In order to own the revenue downstream at times of litigation, e-discovery providers want to get stickier with their corporate clients earlier in their information creation and governance cycles. For discovery consultants and service providers, this means swimming upstream prior to discovery requests to collect, host, process and review documents and data. Over the last few years, e-discovery professionals have moved even farther left in procedural models to consult for and service clients on technology inventory, vulnerability and risk assessment, governance and compliance policy, cloud migration, breach prevention planning and cyberinsurance. If you are in the cyber services business, you are likely to start competing soon with e-discovery service providers.
The stakeholders within corporate procurement groups are often the same buyers for both ESI and infosec. Within corporate America, the C-suite and the general counsel’s office as well as outside counsel are getting involved in the purchasing recommendations and decisions related to cybersecurity and discovery, largely due to the enormous costs associated with both for failure to comply with regulatory, security and other standards. Having tremendous influence and history with legal stakeholders across the Fortune 1000 and Am Law 200, e-discovery sales professionals are forcing their way out of traditional “litigation sales” roles and aiming to control all the revenue associated with managing corporate client risk and data.
Forensic investigation to incidence response
Job availability is decreasing for forensic collections in discovery but growing in incident response. When comparing job responsibilities along the e-discovery (EDRM) and cybersecurity (CSRM) spectrums, forensic collection sits far left in one but far right in the other creating an immediate and applicable overlap between cybersecurity incident responders and discovery forensic investigators. This intersection is where e-discovery forensic professionals are looking to transition their career to cybersecurity.
Many corporations are internally converting forensic examiners into incident responders, largely because of the skill alignments but also because these professionals often already understand the corporate culture, network and location of data. ESI forensic talent is turning to certifying bodies to help them shift quickly to breach remediation work.
Guidance, maker of EnCase, has created the CFSR (Certified Forensic Security Responder) certification program to help forensic investigators transition to cybersecurity and incident response. Nuix, one of the two most widely used e-discovery processing applications, is also pivoting and even appointed cybersecurity expert, lawyer and former U.S. ambassador to Australia Jeffrey Bleich to its board to signal a greater focus on its cybersecurity products.

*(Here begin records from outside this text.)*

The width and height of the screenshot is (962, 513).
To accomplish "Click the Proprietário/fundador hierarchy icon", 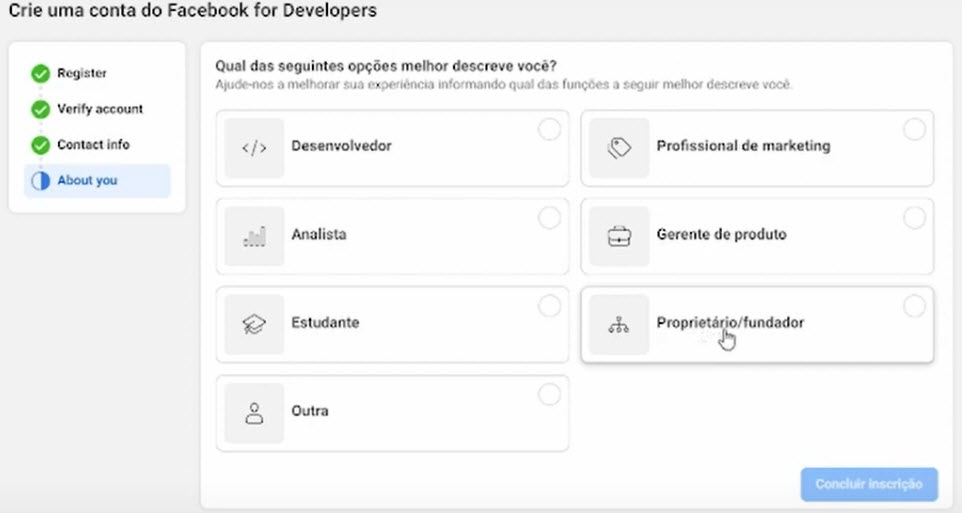I will coord(619,325).

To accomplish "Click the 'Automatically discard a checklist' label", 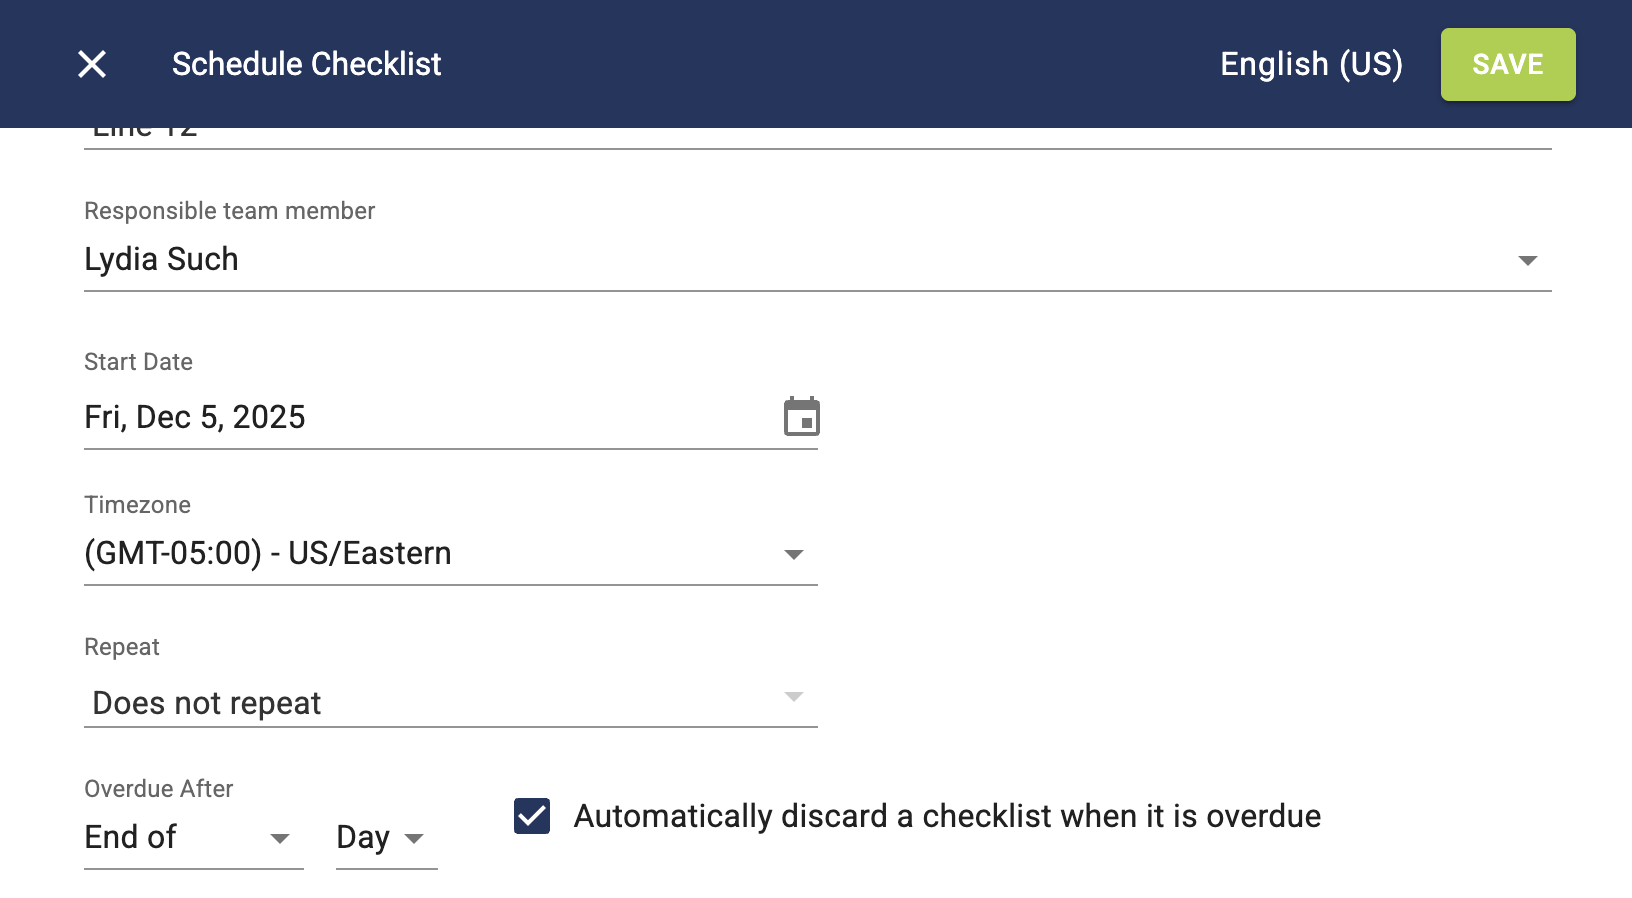I will pyautogui.click(x=946, y=816).
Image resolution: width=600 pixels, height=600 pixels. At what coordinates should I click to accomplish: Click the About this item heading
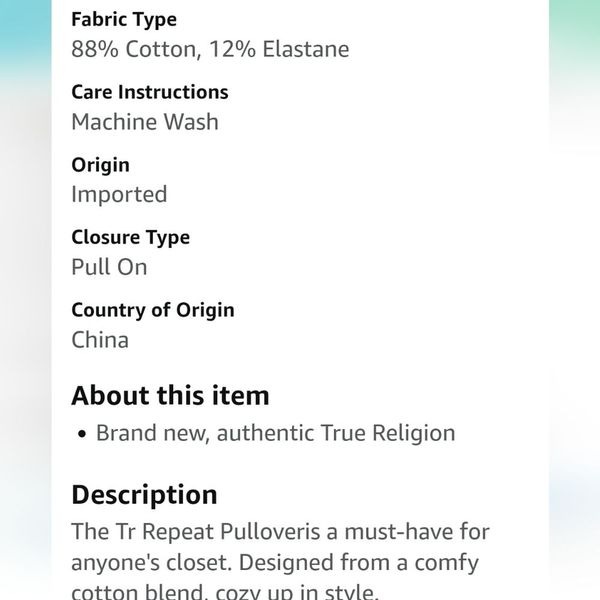coord(170,396)
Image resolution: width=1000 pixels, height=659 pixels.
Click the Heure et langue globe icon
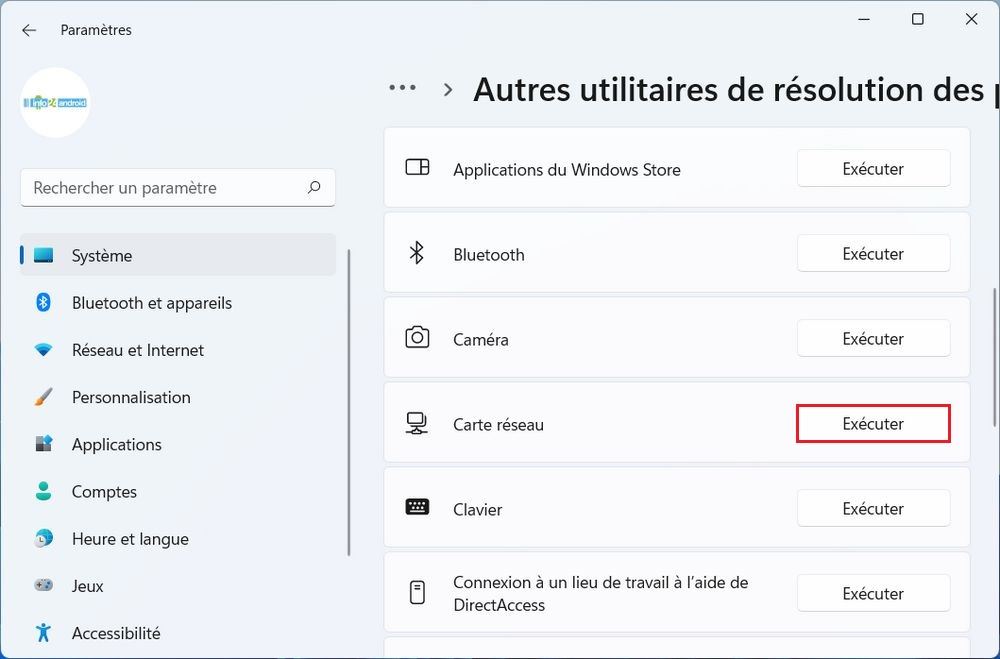tap(43, 539)
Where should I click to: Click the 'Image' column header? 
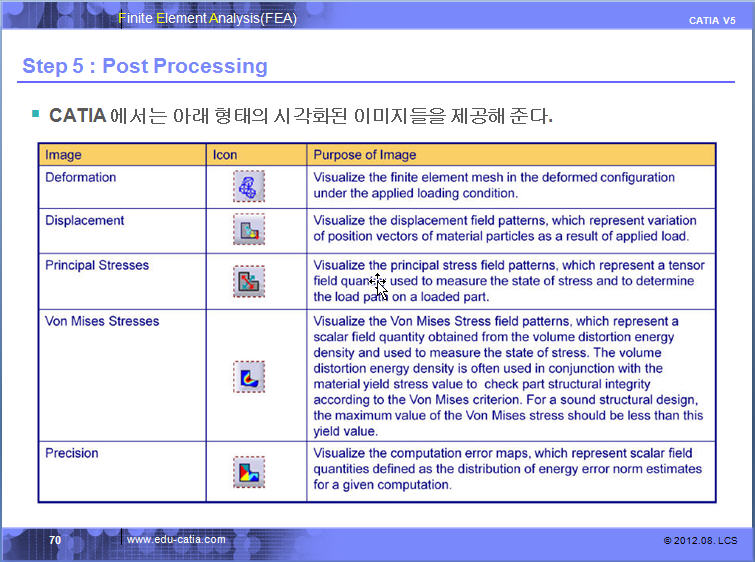(x=63, y=155)
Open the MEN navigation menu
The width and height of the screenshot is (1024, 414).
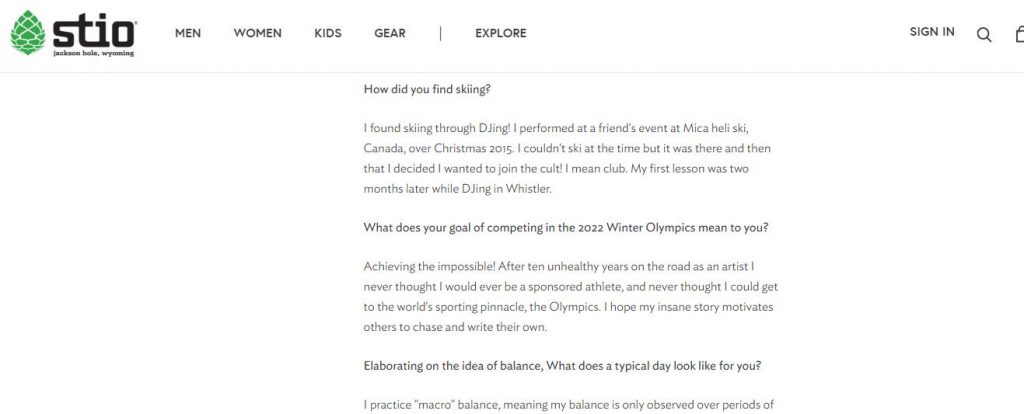tap(188, 33)
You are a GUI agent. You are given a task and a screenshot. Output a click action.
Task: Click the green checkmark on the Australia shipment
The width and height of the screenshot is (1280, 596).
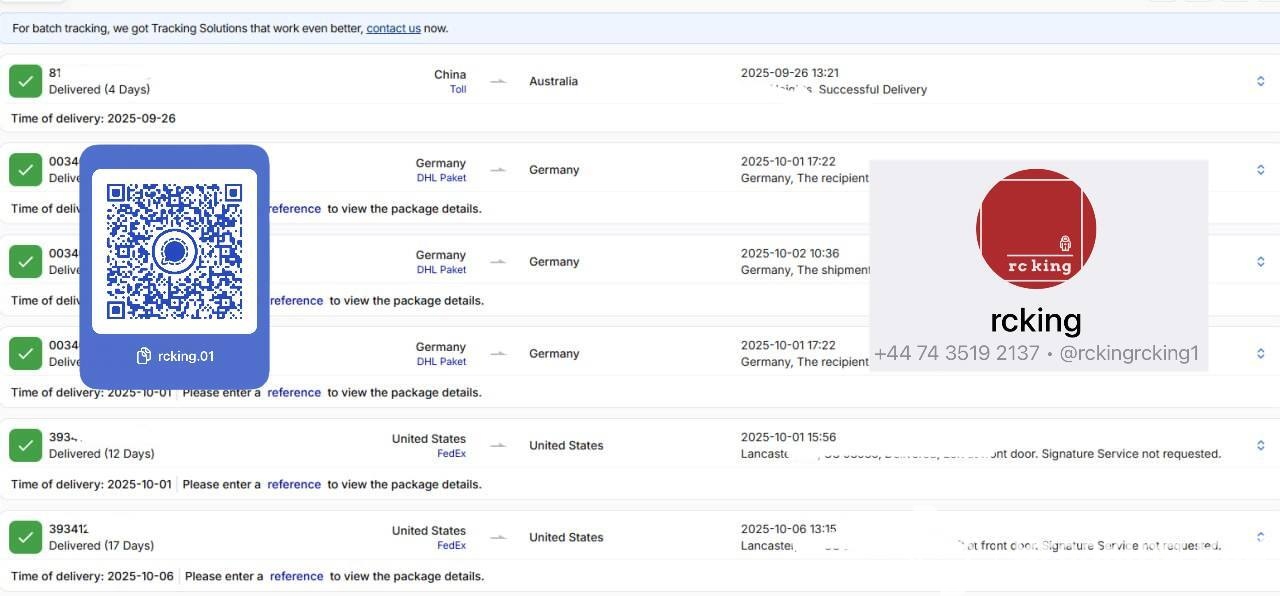click(25, 81)
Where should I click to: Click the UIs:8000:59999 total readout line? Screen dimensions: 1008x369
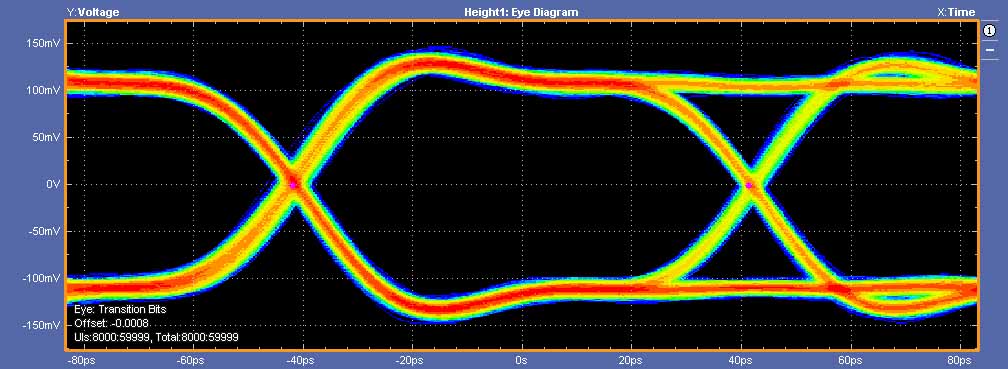click(x=157, y=336)
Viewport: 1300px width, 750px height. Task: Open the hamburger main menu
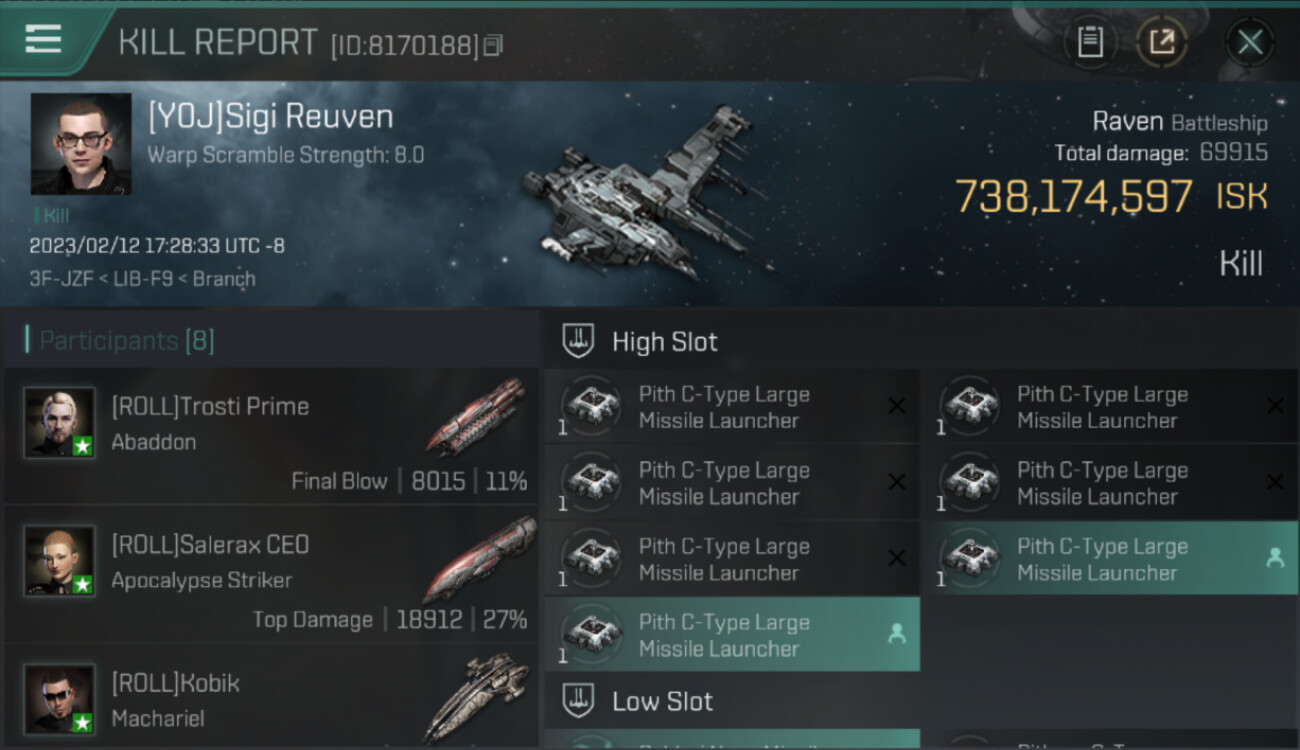click(x=43, y=39)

Forensic collection used to be a major revenue stream for e-discovery providers, but it is less so with increases in self-collection and steep declines in pricing for outsourcing. These players are now looking toward IR as an easy parlay into cyber.
Soon, e-discovery professionals, whether lawyers, forensic examiners, information governance consultants, project managers or sales professionals, will be seeking to fill the insatiable demand for cybersecurity talent. It make take many of them years to gain the skills, experience and certifications necessary to readily compete with the existing pool of talent in information security, but their self-education is already underway and undeniable.